死別うつ病と若年性認知症の限界家族が福祉支援で立ち直った体験談


死別うつ病と若年性認知症の限界家族が福祉支援で立ち直った体験談

死別うつ病

30代男性 これは社会福祉士の私が関わった、家族の死去がきっかけで崩れた親子が福祉支援を得て社会復帰できた話です。

Aさん(60代男性)は定年退職したのち 週数回のアルバイトをしていました。

同居する息子のCさん(30代)は会社員で、この家庭は3人暮らしでしたが、Aさんの奥さんが急病で亡くなりました。

そのショックからAさんはアルバイトどころか日常生活も満足に送ることが難しい状態となりました。

Cさんも同様に強いショックを受けてうつ病の診断が下り、休職することになりました。

当初はAさんの弟のBさんが仕事の傍ら 食事を届けに行ったり、家事を手伝ったりしていましたが、サポートの甲斐なく Aさん・Cさん親子は共にどんどん精神的に落ち込んでしまう様子でした。

死別うつ病

そのうちにAさんは物忘れが強くなっていき、覚えていないことが増えると同時に 生活が完全に乱れてしまい、片づけができない、深夜徘徊といった認知症特有の問題行動が増えていきました。

さらに息子のCさんはうつ病による休職期間が満了したあと 自然退職となりました。

こんな状態を見て困り果てたBさんが相談窓口に来られたのです。

私は別の社会福祉士と精神保健福祉士にこの件を伝え、この事案は福祉支援が必要な可能性があるため 地域包括支援センターと協働して この親子の支援チームを組むことになりました。

死別うつ病

父親のAさんは若年性認知症の可能性があることから 認知症外来を受診するとともに、介護認定調査を受けてもらいました。結果、認知症と診断され「要介護1」の判定となりました。

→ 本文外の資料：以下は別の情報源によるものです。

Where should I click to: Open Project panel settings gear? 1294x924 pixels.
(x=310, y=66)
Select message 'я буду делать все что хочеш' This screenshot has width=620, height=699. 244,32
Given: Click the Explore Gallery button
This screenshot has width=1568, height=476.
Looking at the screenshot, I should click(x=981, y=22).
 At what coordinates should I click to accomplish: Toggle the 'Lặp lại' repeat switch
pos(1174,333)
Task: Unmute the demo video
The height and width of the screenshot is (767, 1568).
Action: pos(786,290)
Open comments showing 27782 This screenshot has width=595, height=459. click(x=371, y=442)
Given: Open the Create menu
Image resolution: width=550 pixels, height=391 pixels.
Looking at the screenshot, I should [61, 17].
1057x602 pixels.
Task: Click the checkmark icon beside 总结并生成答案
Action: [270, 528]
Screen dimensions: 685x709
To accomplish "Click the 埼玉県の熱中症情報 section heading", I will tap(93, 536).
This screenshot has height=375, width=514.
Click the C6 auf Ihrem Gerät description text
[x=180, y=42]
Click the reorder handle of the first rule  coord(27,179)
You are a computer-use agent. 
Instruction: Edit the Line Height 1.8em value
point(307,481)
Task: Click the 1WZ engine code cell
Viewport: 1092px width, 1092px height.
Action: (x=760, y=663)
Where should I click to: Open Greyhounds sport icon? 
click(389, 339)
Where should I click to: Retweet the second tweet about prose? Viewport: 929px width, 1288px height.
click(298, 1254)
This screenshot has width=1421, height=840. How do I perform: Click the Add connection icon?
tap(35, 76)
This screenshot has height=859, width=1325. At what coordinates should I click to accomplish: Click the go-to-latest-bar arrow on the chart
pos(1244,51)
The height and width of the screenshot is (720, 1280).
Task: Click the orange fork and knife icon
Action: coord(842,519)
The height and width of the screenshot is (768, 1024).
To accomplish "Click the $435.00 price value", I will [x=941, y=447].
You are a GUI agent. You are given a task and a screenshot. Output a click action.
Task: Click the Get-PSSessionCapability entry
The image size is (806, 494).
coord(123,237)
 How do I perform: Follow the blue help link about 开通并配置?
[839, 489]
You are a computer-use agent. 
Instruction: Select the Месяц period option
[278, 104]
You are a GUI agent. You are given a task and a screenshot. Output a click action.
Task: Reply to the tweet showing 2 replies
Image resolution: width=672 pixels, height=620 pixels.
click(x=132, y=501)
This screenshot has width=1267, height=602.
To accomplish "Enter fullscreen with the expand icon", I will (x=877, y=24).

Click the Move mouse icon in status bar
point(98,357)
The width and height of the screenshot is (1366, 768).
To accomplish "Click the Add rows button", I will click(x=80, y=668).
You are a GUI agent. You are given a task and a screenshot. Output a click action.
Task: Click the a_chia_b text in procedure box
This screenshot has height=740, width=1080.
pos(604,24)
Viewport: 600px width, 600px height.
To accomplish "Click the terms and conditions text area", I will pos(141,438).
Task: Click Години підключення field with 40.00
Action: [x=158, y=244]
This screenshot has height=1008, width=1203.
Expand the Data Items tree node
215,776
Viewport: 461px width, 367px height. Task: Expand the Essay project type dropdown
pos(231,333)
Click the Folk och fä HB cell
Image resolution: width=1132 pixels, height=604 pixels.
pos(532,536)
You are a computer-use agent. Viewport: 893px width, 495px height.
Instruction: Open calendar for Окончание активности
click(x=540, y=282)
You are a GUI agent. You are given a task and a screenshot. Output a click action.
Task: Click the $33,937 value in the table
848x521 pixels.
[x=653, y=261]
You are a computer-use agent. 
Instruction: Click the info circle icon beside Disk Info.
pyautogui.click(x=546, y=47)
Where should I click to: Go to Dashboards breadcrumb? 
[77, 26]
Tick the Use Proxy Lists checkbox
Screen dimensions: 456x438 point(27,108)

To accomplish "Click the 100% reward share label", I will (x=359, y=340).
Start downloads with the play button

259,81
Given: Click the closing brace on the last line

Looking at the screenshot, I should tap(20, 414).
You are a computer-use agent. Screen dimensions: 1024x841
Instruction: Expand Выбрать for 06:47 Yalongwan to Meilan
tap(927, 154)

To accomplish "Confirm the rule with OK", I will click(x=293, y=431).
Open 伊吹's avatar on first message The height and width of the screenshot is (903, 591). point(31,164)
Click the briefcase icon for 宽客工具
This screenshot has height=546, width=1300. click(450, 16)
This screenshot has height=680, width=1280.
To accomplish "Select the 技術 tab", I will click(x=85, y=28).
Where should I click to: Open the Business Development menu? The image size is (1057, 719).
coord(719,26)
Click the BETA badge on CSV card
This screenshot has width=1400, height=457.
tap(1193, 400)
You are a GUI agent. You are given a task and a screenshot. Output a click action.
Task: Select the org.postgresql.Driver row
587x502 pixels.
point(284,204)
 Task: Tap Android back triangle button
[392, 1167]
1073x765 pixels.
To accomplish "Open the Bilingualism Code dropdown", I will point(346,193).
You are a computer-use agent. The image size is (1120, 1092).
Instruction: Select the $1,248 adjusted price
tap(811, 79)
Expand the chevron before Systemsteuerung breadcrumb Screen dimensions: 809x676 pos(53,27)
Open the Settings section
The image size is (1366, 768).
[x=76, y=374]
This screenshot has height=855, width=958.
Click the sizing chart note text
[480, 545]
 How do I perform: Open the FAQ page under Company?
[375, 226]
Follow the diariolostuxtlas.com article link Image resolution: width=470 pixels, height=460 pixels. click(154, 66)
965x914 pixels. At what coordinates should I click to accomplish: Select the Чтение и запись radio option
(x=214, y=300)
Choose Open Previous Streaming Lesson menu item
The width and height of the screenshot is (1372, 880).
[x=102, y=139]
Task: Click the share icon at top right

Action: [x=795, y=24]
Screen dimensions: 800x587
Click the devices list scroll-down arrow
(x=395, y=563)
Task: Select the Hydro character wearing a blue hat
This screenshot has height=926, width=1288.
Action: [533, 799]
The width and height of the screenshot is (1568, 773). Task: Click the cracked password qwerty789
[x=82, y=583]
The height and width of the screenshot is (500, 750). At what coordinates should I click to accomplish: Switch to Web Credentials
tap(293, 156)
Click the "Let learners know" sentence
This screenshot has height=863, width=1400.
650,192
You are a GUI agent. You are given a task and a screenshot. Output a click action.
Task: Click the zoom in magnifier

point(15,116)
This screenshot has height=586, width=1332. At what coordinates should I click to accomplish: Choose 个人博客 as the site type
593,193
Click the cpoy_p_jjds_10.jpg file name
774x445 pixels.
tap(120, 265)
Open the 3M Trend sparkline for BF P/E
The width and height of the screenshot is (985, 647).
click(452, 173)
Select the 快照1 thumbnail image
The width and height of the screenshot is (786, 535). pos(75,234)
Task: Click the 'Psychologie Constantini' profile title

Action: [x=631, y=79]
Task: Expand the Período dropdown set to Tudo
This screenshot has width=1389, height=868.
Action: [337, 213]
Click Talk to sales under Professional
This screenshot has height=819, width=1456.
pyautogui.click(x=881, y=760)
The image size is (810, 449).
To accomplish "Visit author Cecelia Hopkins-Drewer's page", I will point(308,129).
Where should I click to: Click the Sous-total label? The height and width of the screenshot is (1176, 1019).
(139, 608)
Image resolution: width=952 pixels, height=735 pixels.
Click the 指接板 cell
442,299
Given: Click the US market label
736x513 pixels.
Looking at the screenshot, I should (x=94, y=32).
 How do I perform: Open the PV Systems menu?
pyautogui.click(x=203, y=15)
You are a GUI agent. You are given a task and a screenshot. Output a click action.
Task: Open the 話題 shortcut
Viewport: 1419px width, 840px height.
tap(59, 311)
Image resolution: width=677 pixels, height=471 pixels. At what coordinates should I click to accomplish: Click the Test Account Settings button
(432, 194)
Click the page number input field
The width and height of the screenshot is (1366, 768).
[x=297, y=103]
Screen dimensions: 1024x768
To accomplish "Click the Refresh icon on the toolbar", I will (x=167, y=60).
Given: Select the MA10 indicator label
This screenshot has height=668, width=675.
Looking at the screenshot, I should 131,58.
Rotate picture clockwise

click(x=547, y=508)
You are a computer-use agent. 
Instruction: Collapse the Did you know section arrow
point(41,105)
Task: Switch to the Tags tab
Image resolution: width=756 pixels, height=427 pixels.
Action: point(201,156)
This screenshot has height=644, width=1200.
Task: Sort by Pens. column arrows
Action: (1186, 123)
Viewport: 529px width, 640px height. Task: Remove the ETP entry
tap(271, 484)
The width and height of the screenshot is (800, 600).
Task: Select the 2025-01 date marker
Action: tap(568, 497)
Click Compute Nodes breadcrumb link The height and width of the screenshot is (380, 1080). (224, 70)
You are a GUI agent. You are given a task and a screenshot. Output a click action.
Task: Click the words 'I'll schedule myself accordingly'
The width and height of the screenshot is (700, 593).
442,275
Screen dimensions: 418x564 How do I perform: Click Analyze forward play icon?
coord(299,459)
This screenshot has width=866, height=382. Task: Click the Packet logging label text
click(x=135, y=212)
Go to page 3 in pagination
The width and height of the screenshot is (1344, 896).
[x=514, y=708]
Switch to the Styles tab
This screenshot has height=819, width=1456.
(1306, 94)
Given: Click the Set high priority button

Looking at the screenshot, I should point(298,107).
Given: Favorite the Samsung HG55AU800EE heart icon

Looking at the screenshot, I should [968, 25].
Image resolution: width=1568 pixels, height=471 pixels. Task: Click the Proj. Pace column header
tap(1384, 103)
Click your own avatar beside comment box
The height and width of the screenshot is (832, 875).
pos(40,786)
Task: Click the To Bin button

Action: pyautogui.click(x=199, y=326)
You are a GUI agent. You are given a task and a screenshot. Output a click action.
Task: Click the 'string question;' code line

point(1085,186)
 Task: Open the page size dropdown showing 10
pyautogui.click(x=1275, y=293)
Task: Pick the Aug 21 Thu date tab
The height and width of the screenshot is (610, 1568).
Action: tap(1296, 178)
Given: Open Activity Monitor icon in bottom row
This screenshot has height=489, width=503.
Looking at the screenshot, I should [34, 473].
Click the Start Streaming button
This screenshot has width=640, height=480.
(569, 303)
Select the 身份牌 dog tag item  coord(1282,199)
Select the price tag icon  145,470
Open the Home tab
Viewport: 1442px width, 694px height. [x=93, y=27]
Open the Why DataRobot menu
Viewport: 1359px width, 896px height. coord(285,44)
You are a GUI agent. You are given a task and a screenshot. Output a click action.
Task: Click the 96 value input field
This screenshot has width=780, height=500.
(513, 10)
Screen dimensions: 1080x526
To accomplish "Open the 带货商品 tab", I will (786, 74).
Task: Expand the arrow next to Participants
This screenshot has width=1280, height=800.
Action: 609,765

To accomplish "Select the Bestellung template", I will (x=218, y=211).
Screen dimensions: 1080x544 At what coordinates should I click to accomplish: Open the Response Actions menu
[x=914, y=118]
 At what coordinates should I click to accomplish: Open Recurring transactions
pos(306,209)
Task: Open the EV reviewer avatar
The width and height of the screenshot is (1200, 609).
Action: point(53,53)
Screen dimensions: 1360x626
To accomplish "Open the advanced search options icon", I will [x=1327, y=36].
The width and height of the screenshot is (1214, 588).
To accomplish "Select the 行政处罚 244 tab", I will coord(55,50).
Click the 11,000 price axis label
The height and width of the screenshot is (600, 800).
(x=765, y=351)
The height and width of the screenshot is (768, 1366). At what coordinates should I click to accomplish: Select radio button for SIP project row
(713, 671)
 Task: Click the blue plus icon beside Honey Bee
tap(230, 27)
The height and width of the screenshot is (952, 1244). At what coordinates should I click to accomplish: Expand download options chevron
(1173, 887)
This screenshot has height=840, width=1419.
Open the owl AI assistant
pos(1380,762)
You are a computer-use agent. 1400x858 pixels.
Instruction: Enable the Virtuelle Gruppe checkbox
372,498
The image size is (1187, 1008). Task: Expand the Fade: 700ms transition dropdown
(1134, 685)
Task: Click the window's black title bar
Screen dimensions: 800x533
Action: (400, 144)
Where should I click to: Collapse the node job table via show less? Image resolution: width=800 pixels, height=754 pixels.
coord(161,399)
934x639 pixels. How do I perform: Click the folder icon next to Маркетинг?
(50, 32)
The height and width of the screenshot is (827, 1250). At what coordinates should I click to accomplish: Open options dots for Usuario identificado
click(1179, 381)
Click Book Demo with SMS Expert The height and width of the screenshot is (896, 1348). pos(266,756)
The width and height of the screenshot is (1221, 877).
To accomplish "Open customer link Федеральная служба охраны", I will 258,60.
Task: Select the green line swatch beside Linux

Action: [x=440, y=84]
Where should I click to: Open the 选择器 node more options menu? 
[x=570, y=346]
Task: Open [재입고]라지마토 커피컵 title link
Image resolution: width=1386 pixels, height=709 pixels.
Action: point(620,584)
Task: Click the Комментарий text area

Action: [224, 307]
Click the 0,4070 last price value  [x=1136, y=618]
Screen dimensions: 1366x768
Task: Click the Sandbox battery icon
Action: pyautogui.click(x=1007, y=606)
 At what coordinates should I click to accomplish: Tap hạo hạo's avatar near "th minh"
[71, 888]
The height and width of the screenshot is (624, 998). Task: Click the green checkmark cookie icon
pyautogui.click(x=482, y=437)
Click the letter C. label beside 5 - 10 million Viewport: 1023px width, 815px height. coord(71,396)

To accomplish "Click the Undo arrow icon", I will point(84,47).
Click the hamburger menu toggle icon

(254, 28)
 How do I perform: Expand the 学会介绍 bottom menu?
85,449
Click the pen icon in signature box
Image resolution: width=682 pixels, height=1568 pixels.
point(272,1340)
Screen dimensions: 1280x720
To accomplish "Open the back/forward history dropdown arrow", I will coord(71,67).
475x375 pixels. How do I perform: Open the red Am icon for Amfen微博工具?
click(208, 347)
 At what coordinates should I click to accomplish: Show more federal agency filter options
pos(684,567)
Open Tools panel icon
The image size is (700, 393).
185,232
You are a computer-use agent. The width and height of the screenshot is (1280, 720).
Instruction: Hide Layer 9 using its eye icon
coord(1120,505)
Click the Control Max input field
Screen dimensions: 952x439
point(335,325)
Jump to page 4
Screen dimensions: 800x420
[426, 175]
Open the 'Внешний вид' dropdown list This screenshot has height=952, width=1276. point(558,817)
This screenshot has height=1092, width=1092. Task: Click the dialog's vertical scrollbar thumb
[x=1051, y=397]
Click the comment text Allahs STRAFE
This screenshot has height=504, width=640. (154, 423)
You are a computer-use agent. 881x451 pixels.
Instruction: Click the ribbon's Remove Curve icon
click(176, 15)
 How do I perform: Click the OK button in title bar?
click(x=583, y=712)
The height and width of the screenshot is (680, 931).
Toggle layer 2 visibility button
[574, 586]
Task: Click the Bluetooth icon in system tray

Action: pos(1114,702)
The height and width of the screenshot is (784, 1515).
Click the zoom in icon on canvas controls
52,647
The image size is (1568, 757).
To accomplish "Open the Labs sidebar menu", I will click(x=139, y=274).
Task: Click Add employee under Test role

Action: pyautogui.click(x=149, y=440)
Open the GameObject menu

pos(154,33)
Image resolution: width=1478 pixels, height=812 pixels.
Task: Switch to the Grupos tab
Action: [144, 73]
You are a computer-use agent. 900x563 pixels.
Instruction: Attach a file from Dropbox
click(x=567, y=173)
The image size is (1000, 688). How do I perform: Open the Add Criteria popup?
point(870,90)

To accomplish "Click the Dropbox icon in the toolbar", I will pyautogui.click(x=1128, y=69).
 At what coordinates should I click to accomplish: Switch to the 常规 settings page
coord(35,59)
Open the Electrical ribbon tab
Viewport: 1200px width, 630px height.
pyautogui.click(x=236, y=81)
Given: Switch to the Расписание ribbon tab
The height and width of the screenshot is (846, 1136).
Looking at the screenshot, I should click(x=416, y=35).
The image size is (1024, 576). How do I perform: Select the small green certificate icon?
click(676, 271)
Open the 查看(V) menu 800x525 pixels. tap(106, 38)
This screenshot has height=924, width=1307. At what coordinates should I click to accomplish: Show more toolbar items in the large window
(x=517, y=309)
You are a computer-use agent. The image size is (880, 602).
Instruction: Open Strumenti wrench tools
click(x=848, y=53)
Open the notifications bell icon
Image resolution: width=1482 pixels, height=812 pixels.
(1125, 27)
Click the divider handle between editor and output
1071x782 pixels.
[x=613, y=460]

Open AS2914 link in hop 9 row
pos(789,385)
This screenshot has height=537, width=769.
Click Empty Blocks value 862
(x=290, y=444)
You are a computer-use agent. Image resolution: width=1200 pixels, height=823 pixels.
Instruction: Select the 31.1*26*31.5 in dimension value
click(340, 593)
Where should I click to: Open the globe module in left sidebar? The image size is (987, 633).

Aさんに対する支援は地域包括支援センターが中心になって、介護サービスを受けながら生活を整えていくことを目標としました。

具体的にはデイサービスとホームヘルパーを利用して生活習慣を整えて、外出して人と交流する機会を持つとともに、家事などを手伝ってもらいながらやっていくことでした。

息子のCさんの死別うつ病は引き続き精神科の治療を受けるとともに、福祉サービスを利用して社会復帰することを目標としました。

支援の具体的内容は以下の3点です。

うつ病の度合いによっては精神障害者保健福祉手帳が取得できる可能性があること。
自立支援医療受給者証を取ることによって医療費が軽減されること。
リワークや精神科デイケアなどを利用して、少しずつ働ける状態を目指すこと。

 

死別うつ病

Aさん・Cさん親子の生活の乱れや病状・症状はすぐには良くなりませんでしたが、支援を受けながら 少しずつ快方に向かいました。

Aさんの弟Bさんが相談窓口に来てから約9ヶ月経ち、Aさんのデイサービス通いと ホームヘルパーと一緒に家事を行うことが習慣として定着し、デイサービスでは仲の良い友達もできました。

Cさんは市役所障害福祉課職員と地域包括支援センターの紹介や手ほどきを受けながら 福祉センターで行われる当事者の集まりに足を運ぶようになりました。

さらに非正規雇用ではあるものの、Cさんは少しずつ働くことができるようになりました。

Bさんが比較的早期に相談に来たことと、Aさん・Cさん親子ともに治療意欲があったことで、早めの解決につながった事例です。

また、地域包括支援センターや市役所などと連携しながら支援チームを組んだことによって、専門的な支援に迅速につながりました。